The site was built on the so-called “Pater” cave, where Christ, according to Christian tradition, taught the “Our Father” prayer (our fatherin Latin) to his disciples. A basilica, now in ruins, was built there by Helena, the mother of Emperor Constantine, in the 4th century.

Long prohibited from access to Christians, the estate was bought in 1856 by Aurélie de la Tour d'Auvergne who had a cloister built above the cave by Viollet-le-Duc. She donated it to France in 1874. Carmelites have lived there since 1873 under French diplomatic protection. Enjoying an exceptional view of the Old Town, the area attracts many tourists and pilgrims.

The Tomb of the Kings

Long wrongly considered the tomb of the kings of Judea, the Tomb of the Kings more probably corresponds to the mausoleum of Helen of Adiabene, a Jewish queen of the 1st century buried with around thirty notables. The underground site, also located in the disputed area of ​​East Jerusalem, is accessible by a monumental staircase carved into the stone which descends to a vast cave where there are several sarcophagi, some of which were transported to the Louvre.

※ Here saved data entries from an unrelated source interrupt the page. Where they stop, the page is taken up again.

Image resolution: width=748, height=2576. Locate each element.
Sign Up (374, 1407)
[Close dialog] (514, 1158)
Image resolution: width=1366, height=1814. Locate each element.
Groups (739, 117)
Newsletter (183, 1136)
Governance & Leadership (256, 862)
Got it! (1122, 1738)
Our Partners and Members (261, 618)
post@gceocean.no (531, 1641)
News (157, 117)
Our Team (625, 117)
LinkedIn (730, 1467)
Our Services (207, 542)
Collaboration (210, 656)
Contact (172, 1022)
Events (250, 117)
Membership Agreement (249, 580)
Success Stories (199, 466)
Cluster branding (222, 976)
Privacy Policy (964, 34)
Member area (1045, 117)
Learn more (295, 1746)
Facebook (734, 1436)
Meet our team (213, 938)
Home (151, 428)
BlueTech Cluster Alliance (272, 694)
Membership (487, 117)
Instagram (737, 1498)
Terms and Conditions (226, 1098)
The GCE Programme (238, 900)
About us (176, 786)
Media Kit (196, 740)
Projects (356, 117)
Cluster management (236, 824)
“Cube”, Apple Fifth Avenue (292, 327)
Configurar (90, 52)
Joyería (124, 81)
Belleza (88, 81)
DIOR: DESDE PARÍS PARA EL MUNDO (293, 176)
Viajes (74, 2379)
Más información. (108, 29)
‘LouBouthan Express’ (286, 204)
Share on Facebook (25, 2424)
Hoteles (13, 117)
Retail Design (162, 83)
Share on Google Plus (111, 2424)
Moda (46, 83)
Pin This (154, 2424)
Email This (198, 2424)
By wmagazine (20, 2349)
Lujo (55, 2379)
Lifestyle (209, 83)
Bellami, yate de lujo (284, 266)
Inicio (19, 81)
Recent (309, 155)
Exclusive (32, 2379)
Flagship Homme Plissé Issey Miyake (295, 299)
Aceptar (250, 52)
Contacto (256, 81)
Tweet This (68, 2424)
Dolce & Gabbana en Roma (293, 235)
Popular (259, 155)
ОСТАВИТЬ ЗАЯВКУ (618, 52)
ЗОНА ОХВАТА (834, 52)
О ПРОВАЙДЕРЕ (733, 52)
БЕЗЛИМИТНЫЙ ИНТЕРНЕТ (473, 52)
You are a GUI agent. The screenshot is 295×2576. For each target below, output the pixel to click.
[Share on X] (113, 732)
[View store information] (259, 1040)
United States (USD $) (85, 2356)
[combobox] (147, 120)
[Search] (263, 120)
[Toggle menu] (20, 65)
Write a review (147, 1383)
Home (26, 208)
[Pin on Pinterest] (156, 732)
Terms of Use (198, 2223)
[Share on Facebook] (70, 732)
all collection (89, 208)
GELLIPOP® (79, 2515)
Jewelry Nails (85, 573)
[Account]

Excavated in 1863 by French archaeologists, the Tomb was purchased by the Péreire brothers, French Jewish bankers, who ceded it to France in 1886 to “preserve it for the science and veneration of the faithful children of Israel”.

Ultra-Orthodox Jews still contest this property right. They meet regularly in front of the gate to obtain the right to enter and pray at this revered site. The place reopened in 2019 after ten years of work financed by France.

Sainte-Anne church

Located in the Old City of Jerusalem, Saint Anne's Church is a stone's throw from Saint Stephen's Gate, also called Lions' Gate. The original building, in Romanesque style, was built by the Crusaders in the 12th century on the supposed site of the house of the parents of the Virgin (whose mother was called Anne), right next to the Bethesda swimming pool, where according to Gospels, Christ heals a paralyzed man.

Transformed into a Koranic school after the fall of the Latin Kingdom of Jerusalem in 1291, it was offered to France in 1856 by the Ottoman sultan to thank Napoleon III for his intervention against the Russians during the Crimean War.

It has been managed since 1878 by the “White Fathers”, a community of missionary priests in the Maghreb and sub-Saharan Africa, responsible for dialogue with the Eastern Churches present in Jerusalem.

In 2020, Emmanuel Macron ordered Israeli police officers to leave the area after they attacked French law enforcement officers. The most famous incident remains that of 1996, when Jacques Chirac lost his temper against Israeli soldiers who were surrounding him too closely, before demanding their expulsion from the area.

Abu Gosh Monastery

Located about ten kilometers west of Jerusalem in an Israeli Muslim village, the Abu Gosh monastery has been home to Benedictine monks and nuns since 1976. This former commandery was built in the 12th century by the Order of Hospitallers for the pilgrims who stopped there before going up to Jerusalem. The monastery also has a Romanesque chapel decorated with superb Byzantine frescoes.

It was given to France by Sultan Abdulaziz in 1873 to compensate for the capture of St. George's Church in Lydda by the Orthodox Greeks.